Bursa Arkeoloji Müzesi’nde göreve başladı, ardından İstanbul Vakıflar Başmüdürlüğü’nde Eski Eserler Müşaviri Tahsin Öz’ün yanında çalışırken Türk ve İnşaat ve Sanat Eserleri Müzesi’ni kuruluşunda görev aldı. Türk ve İslâm Eserleri Müzesi’nde uzmanlık ve yöneticilik yaptı (1971-1980). Divan Edebiyatı Müzesi Müdürlüğü (1978-1979) İzmit Müzesi Müdür Yardımcılığı (1979-1980), İstanbul Türbeler Müzesi Müdürlüğü (1980), İstanbul Kültür Müdür Yardımcılığı (1980-1982), Ayasofya Müzesi Müdürlüğü (1982-1988), İstanbul Hisarlar Müzesi Müdürlüğü (1988-1992), Kayseri Müzesi Müdürlüğü (1992) ve tekrar Ayasofya Müzesi Müdürlüğü (1992-1996) görevlerinde bulundu. Daha sonra Trakya Üniversitesi Fen Edebiyat Fakültesi Arkeoloji Bölümü’nde öğretim görevlisi olarak görev yaptı. Trakya Üniversitesinin arkeoloji, sanat tarihi ve tarih bölümlerinde (1996-2002). Mimar Sinan Üniversitesinde süsleme sanatları dersleri verdi (2003-2005).

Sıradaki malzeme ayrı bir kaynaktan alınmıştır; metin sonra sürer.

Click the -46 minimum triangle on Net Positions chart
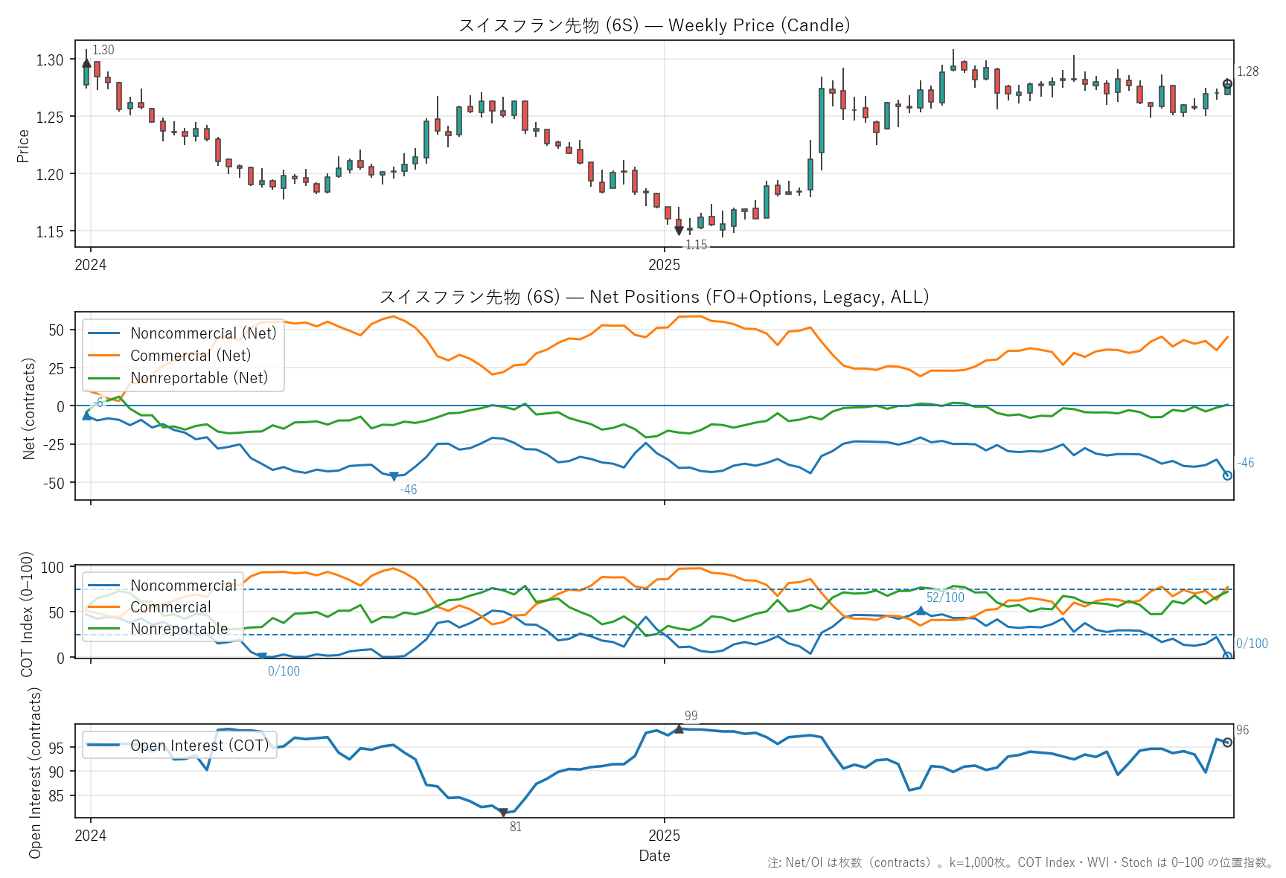This screenshot has width=1286, height=878. click(x=394, y=476)
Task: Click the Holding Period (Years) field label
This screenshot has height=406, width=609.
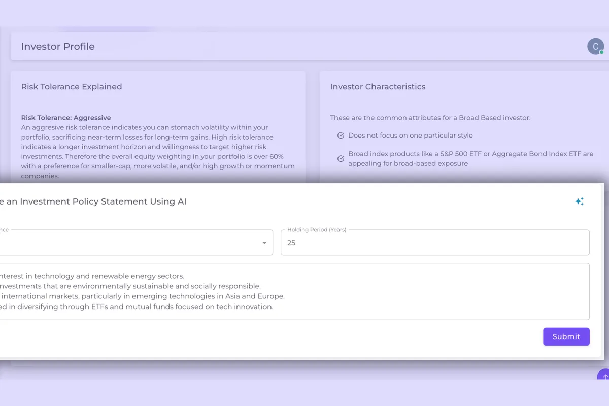Action: click(317, 230)
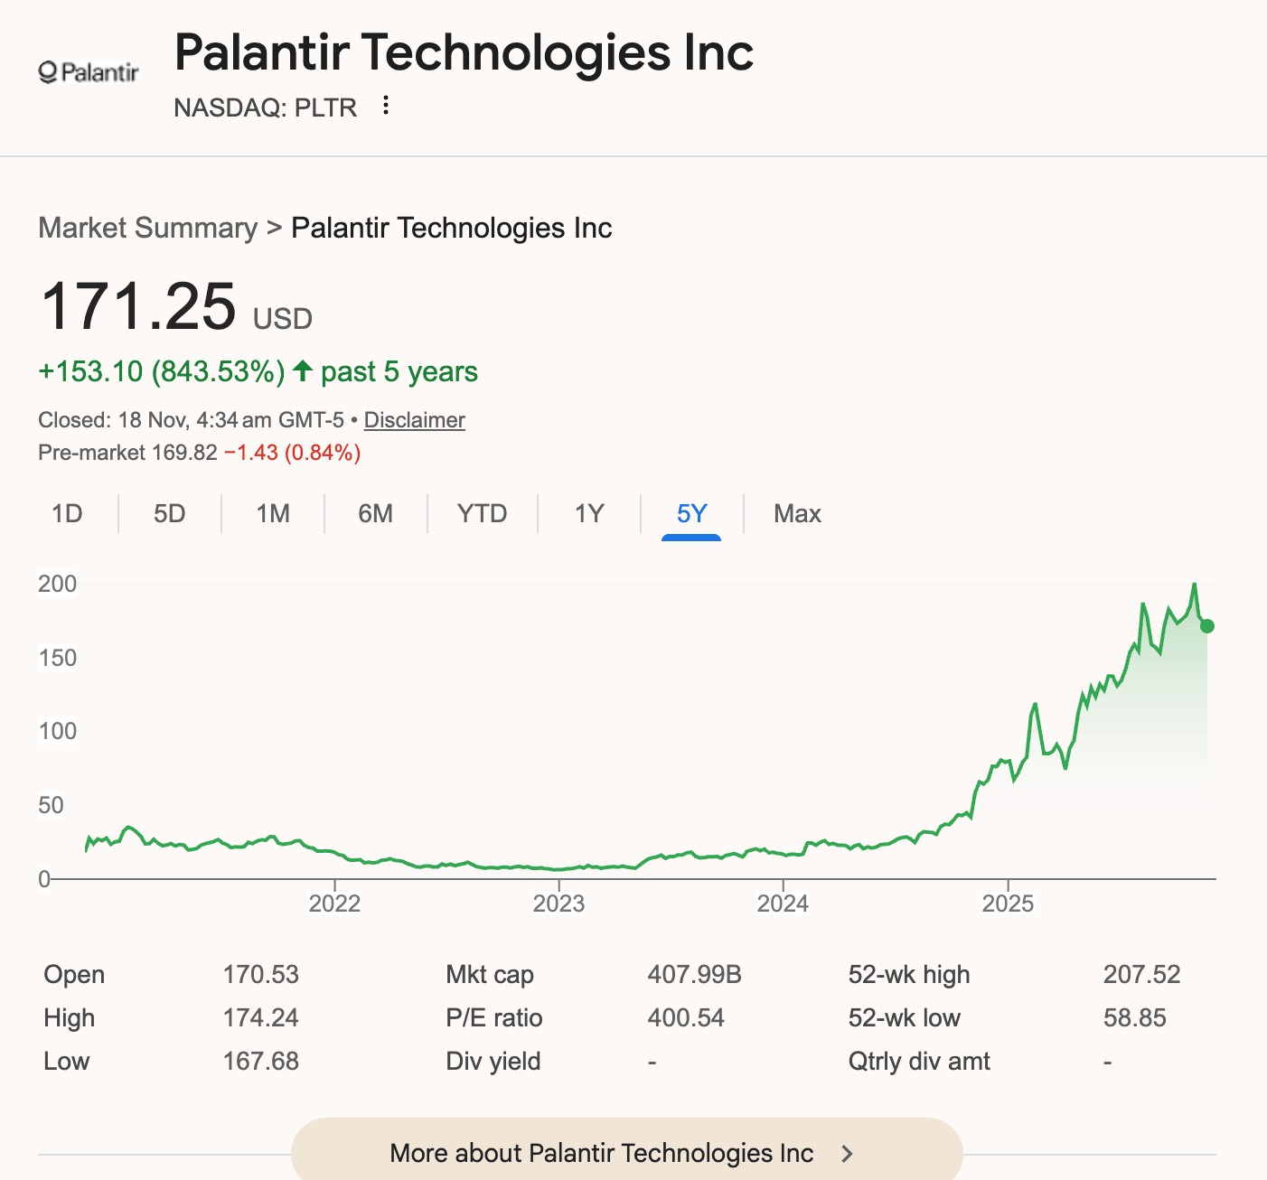Image resolution: width=1267 pixels, height=1180 pixels.
Task: Click More about Palantir Technologies Inc button
Action: click(602, 1153)
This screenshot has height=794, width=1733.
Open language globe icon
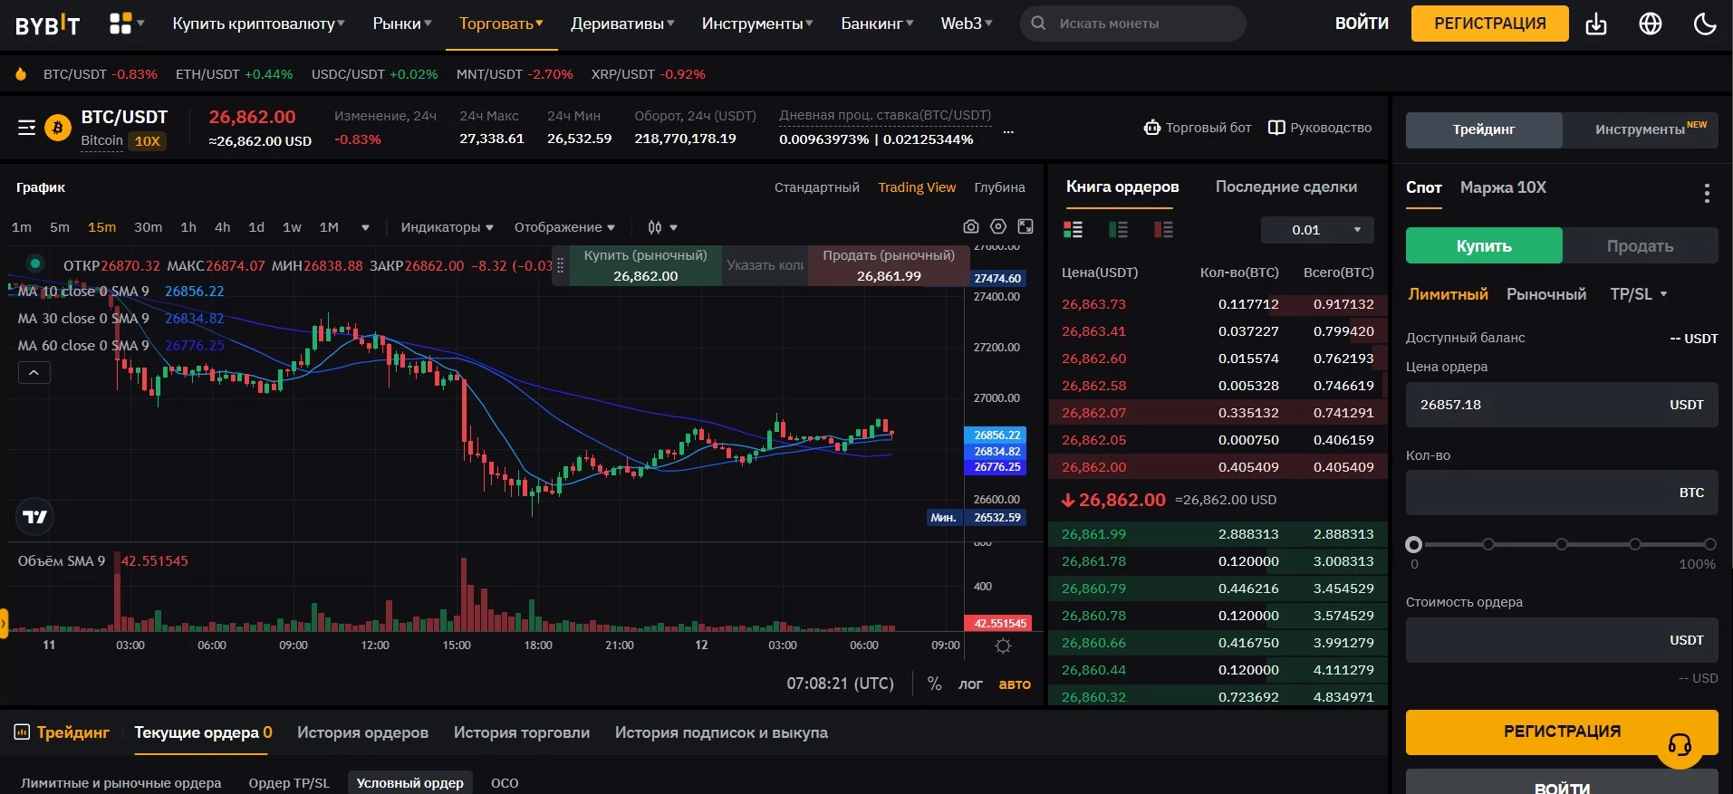coord(1650,24)
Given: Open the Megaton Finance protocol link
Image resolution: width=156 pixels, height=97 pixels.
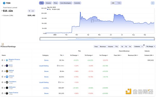Looking at the screenshot, I should pyautogui.click(x=14, y=59).
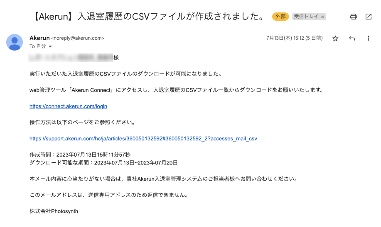Image resolution: width=381 pixels, height=227 pixels.
Task: Open the connect.akerun.com/login link
Action: click(68, 106)
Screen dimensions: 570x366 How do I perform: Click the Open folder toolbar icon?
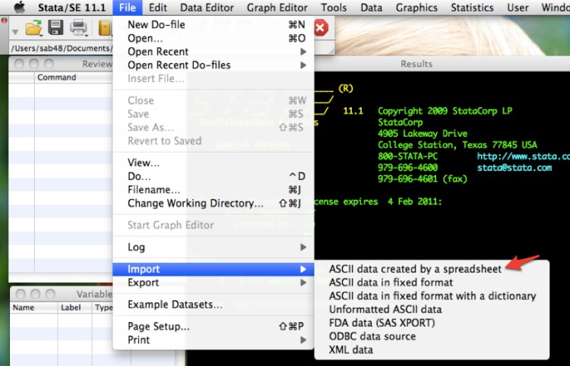[33, 28]
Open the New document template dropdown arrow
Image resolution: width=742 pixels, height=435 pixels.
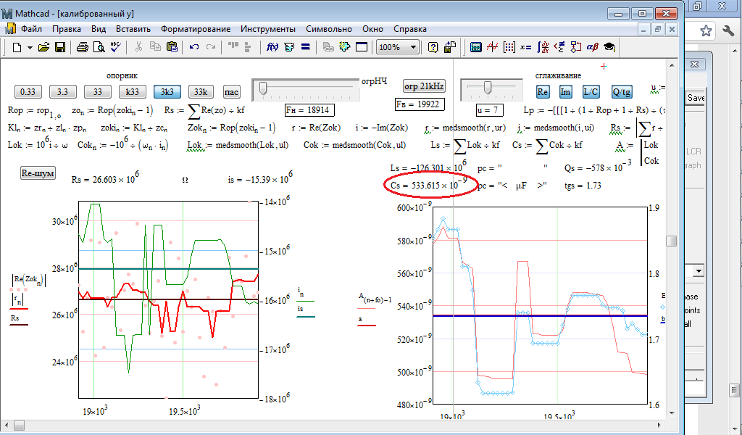click(x=30, y=47)
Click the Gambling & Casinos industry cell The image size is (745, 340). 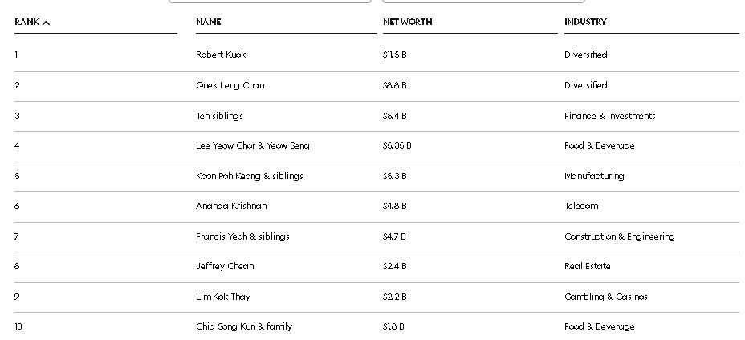point(605,297)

Yazın hayatına 1969 yılında Tercüman Gazetesinde Reşad Ekrem Koçu’nun desteğiyle başladı. Sondaki dönemlerde Cemal Kutay’ın desteğini gördü. Ardından, Bizim Anadolu, Yeni İstanbul,  İstanbul, Cumhuriyet, Akşam, Günaydın, Tanin, Hergün, Ortadoğu, Daily News, Gölge Adam, Sabah (eski Sabah), Son Havadis gazetelerinde makale, araştırma, inceleme ve köşe yazıları yayınlandı. Arkitekt, Tarih Dünyası, Tarih Konuşuyor, Hayat Tarih Mecmuası, Hayat Mecmuası, İstanbul, Türkiye Turing Otomobil Kurumu Belleteni,  Türk Folklor Araştırmaları, Vakıflar Dergisi, Antika, Arkeoloji ve Sanat, Sanatsal Mozaik, Antik Dekor, Art Dekor, Yapı, Fenerbahçe, Türk Kültürü, Türk Yurdu, İlke, İlgi, Türk Dünyası Araştırmaları, Türk Dünyası Tarih Dergisi, Sanat Çevresi,  Kültür ve Sanat, Türkiyemiz, Sanat Dünyası, Arulus, Türk Etnografya Dergisi, Türk Edebiyatı, Memlekent, Sultanahmet, Bütün Dünya gibi dergilerde de çeşitli konularda yazdı.  Halen Yapı, Arkeoloji ve Sanat ile İstanbul 1453 dergilerinde yazmaktadır.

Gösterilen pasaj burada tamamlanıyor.